Reducing expenses was the spark that ignited the fellowship, but its potential for solving some of the social disadvantages of being single quickly became apparent. “You’d get to an event, and almost everyone would come marching in two by two,” says Daniels, 65, who was widowed in 2001. “It’s not much fun being number 9 at a table of 10.”
Astrid Urbye, a fellowship board member from the Rotary Club of Drøbak, Norway, adds: “There is no place where you feel so lonely as when you are alone among thousands of people.”

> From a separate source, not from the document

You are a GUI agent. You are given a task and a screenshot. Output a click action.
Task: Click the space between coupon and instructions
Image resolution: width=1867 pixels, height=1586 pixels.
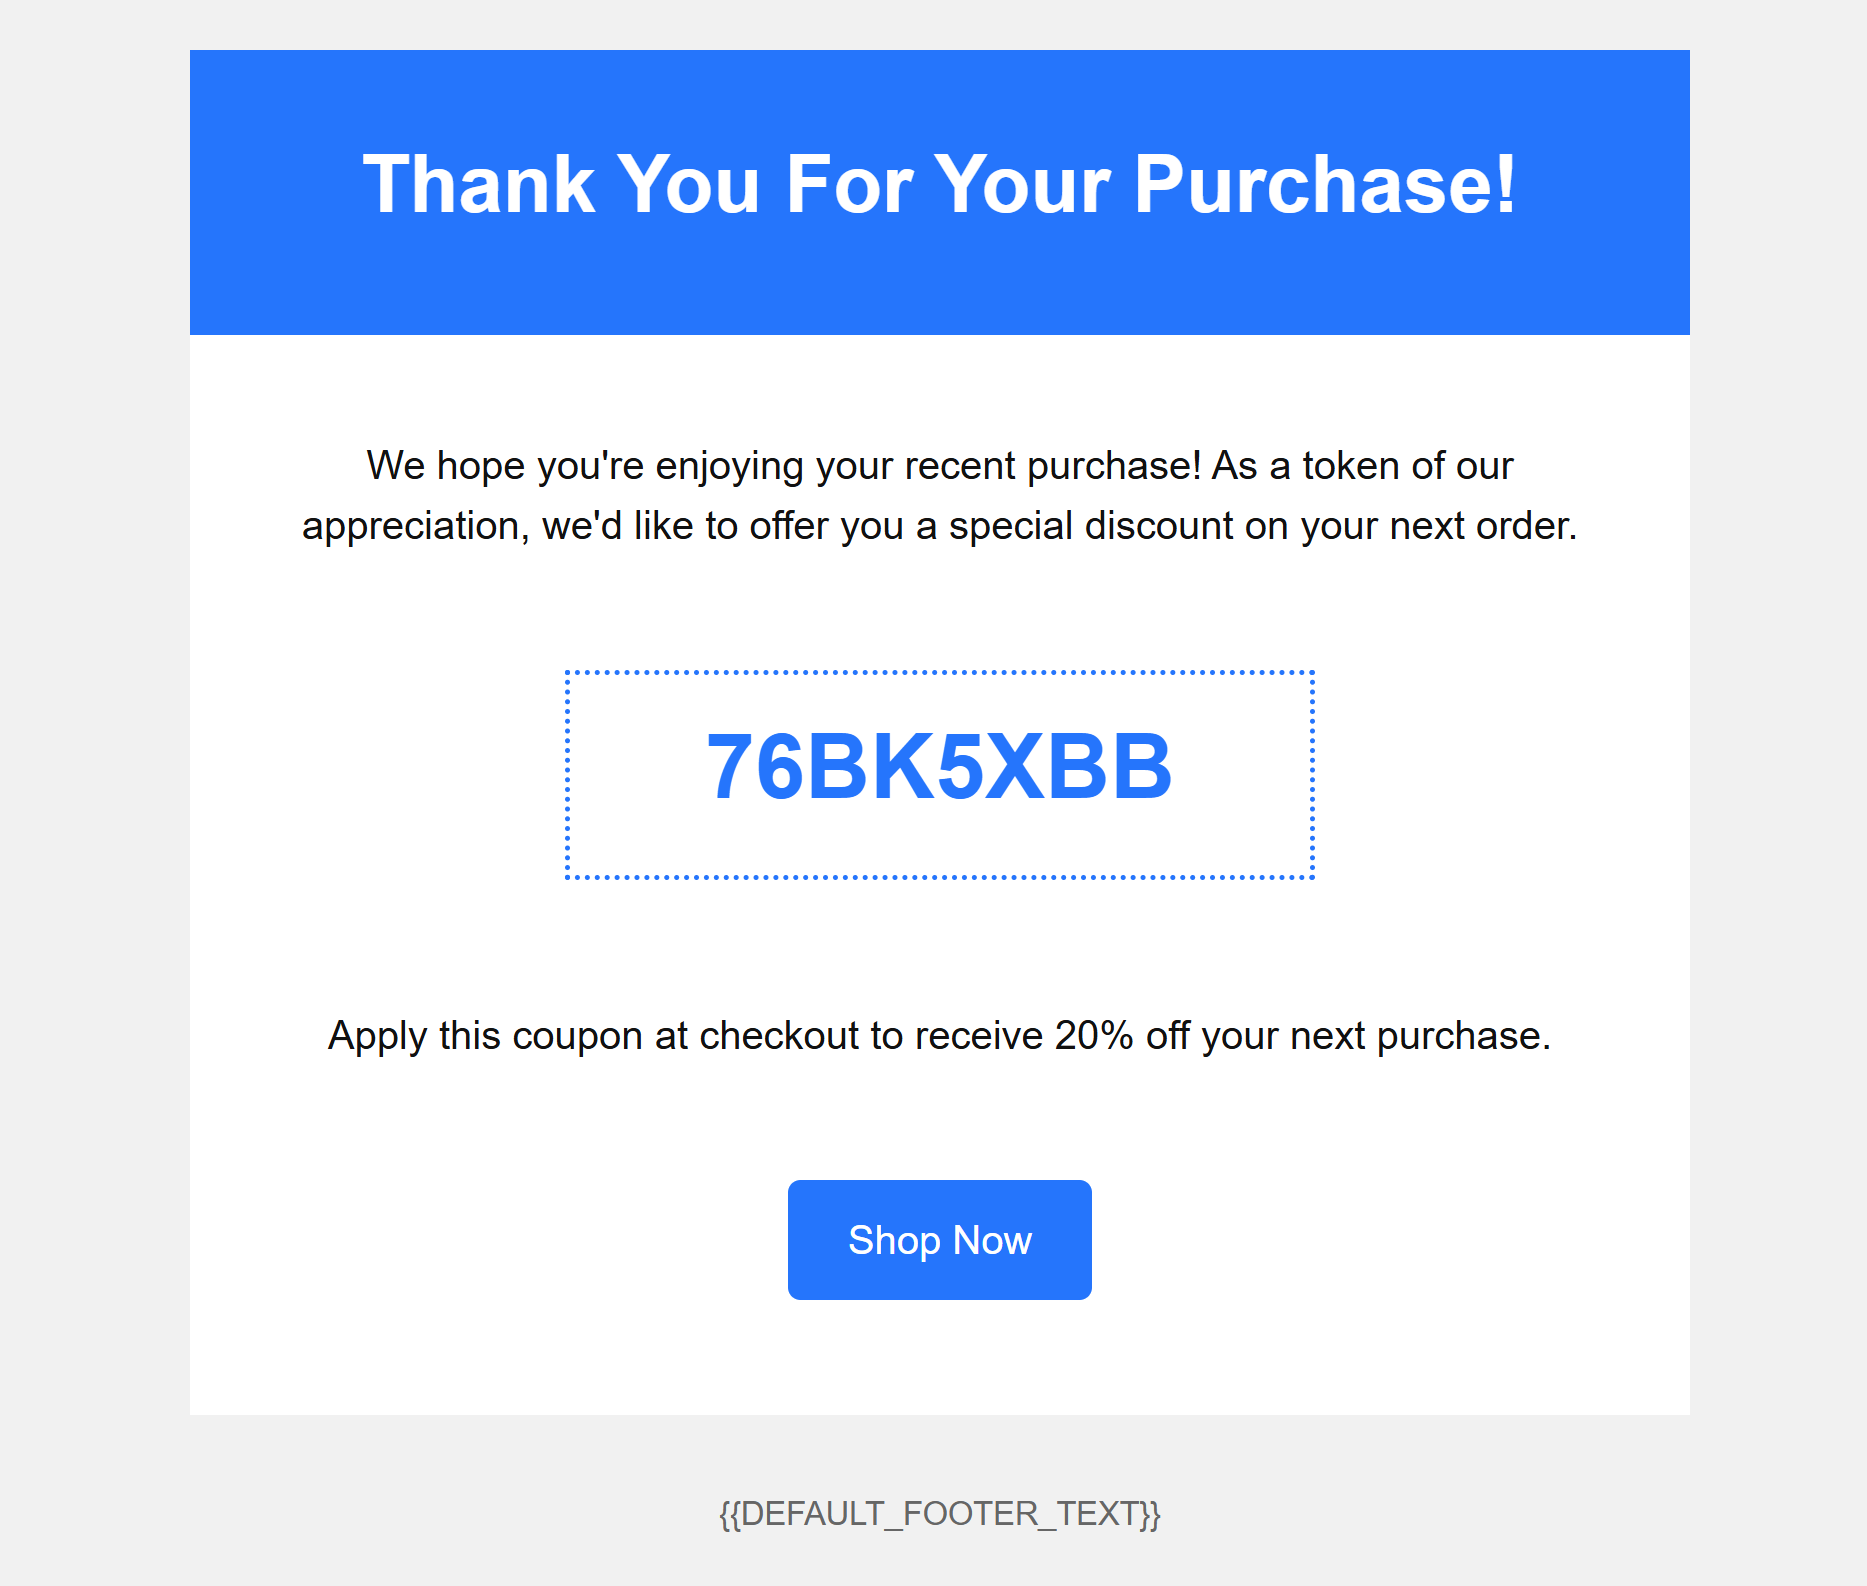click(x=938, y=950)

The fellowship, which has a membership fee of US$20, makes it easier for people attending events to find dining partners and companions for activities. “When you go to events, they’re more enjoyable if you’re not by yourself,” Winzeler says
His successor as president, Tris Tristram, of the Rotary Club of Petersfield, England, describes the fellowship as “a good way to meet others who may feel excluded from that ‘couples’ thing.” A Rotarian for 26 years, Tristram says he met Daniels and other fellowship members at the 2009 Birmingham convention and thought the group offered a chance “to meet other people in my situation from all over Rotary.”
Although it was not meant to be a dating service, Daniels points out that the fellowship has potential for bringing together Rotarians who are at least open to, if not looking for, relationships, particularly baby boomers and seniors.
Like many singles, Daniels has an account with an online dating site. Internet services can be “a wonderful opportunity, but people have to be careful, particularly women,” she says. “When you go on dating sites, you know there are going to be some scoundrels out there. When you meet someone within Rotary, you know that person at least subscribes to The Four-Way Test. A Rotarian is someone who shares your values to start with.”
Daniels believes that the singles fellowship “easily could become the largest fellowship in Rotary. A serious techie could take hold of this and make it as big as Match.com. It could be Rotary’s biggest recruitment tool. I don’t want to take away from the value of service projects as a reason to join Rotary, but if we are recruiting people under 40, the idea that single people might meet other like-minded singles could be compelling.”
Organizers of Rotary events could also increase attendance by offering singles tables, she says. “Many singles choose not to go to district events because they don’t want to have to pay for a date or go alone. They may not say that’s the reason, but for many of them, it is.”
However, Daniels notes that overall, the value and purpose of the singles group is exactly what it says it is: fellowship. “My experience is that friendships have been formed. If a friendship turned into love, that would be wonderful,” she says. “Another major component is the support system we provide as people go through serious health or personal issues.”
A fellowship member who has cancer “has had the support of other members whom she has never met but enjoys hearing from,” Daniels says. “This is the kind of support that we as singles sorely need and generally do not have. To me, this is the ‘hands around the world’ love that the singles fellowship represents. It’s what I dreamed of.”